▸ **Your objective**: Look through the lines below for the word "icon", and copy every line that has it.

▸ **Exercise data**:
+--

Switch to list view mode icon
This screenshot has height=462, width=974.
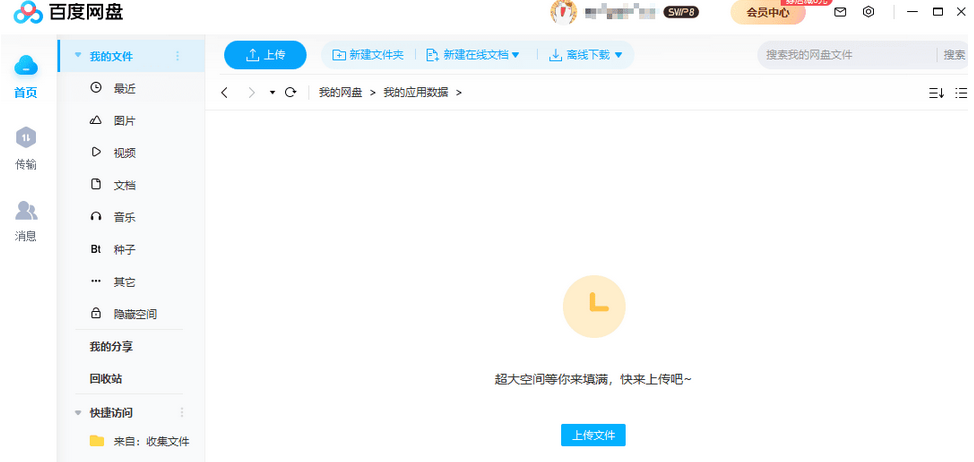pyautogui.click(x=961, y=93)
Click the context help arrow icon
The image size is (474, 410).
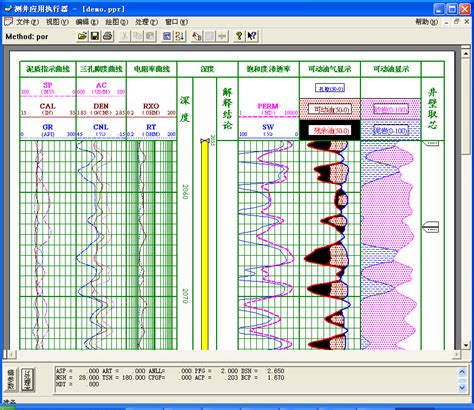(252, 36)
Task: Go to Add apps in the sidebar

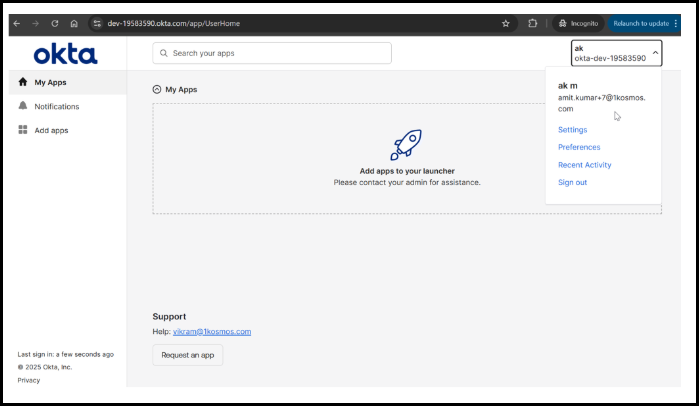Action: 51,130

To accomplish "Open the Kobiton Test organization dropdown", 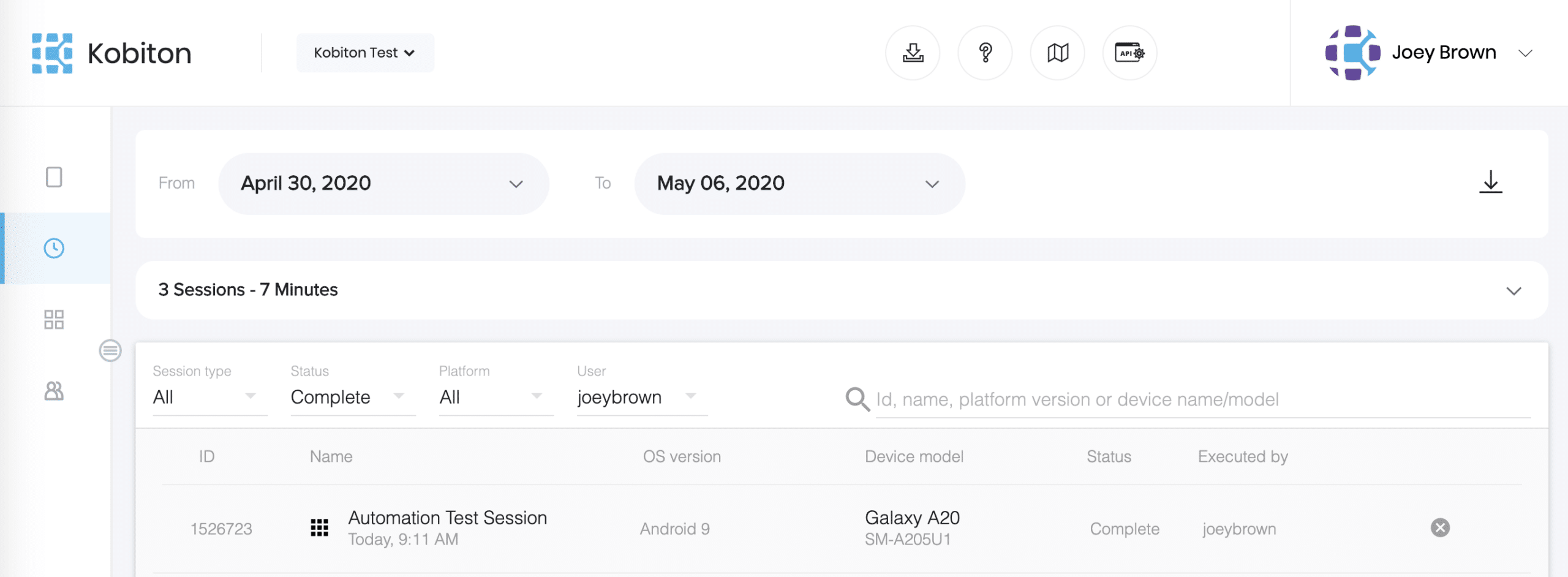I will click(365, 53).
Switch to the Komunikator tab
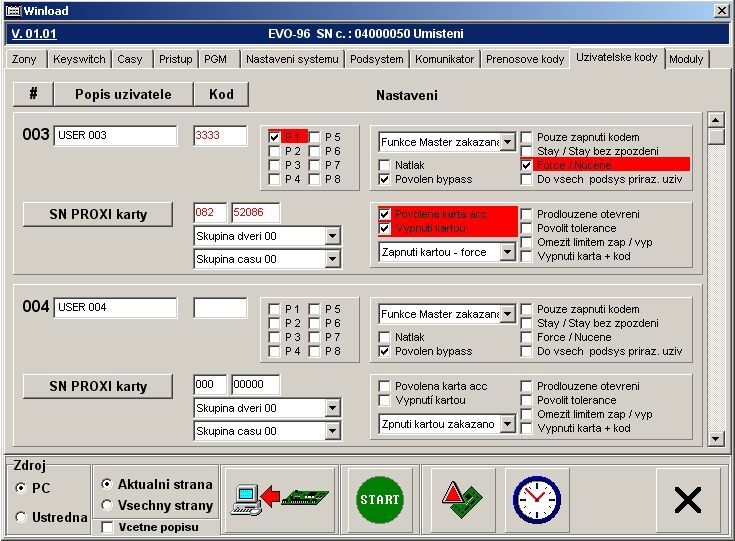735x541 pixels. [x=444, y=60]
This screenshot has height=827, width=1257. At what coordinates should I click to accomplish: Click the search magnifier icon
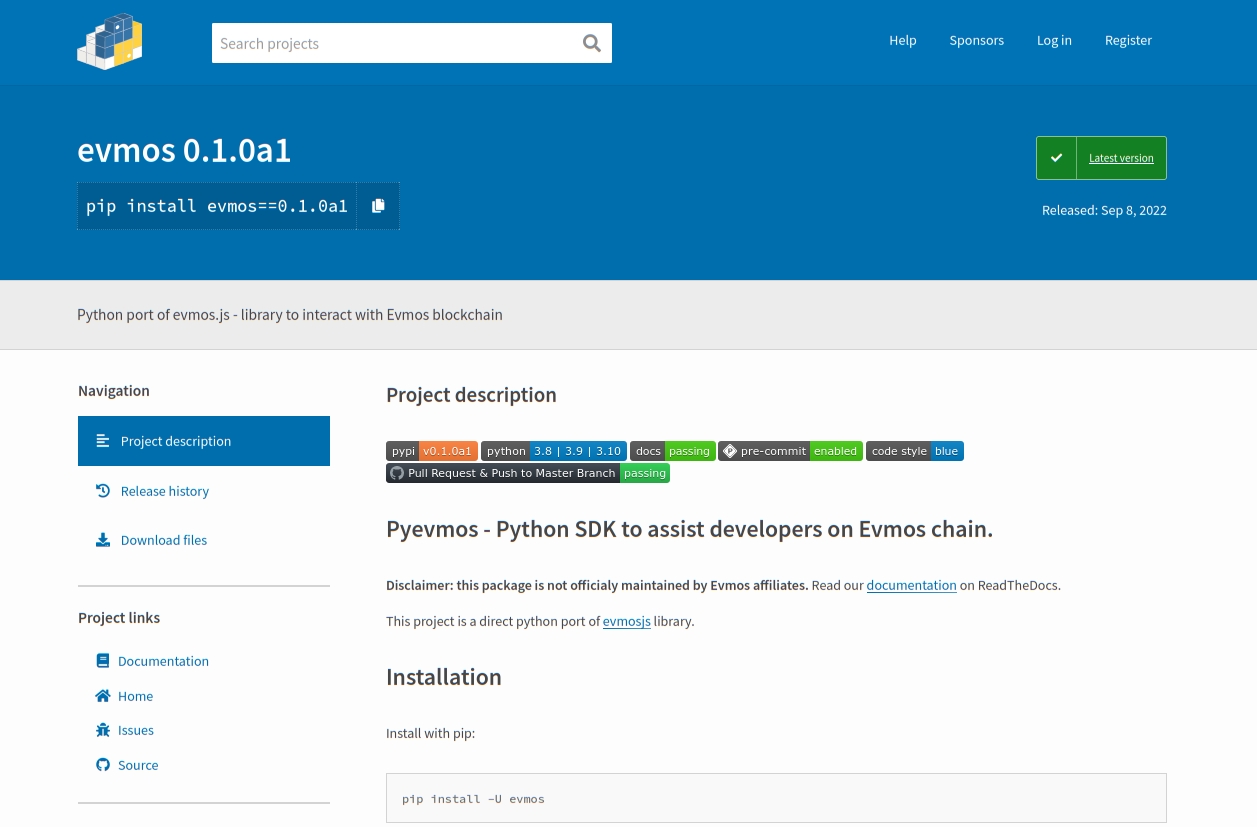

+--

▸ **The answer**:
Switch to list view mode icon
Click the context help arrow icon
This screenshot has height=827, width=1257. At what coordinates should I click to accomplish: Click the search magnifier icon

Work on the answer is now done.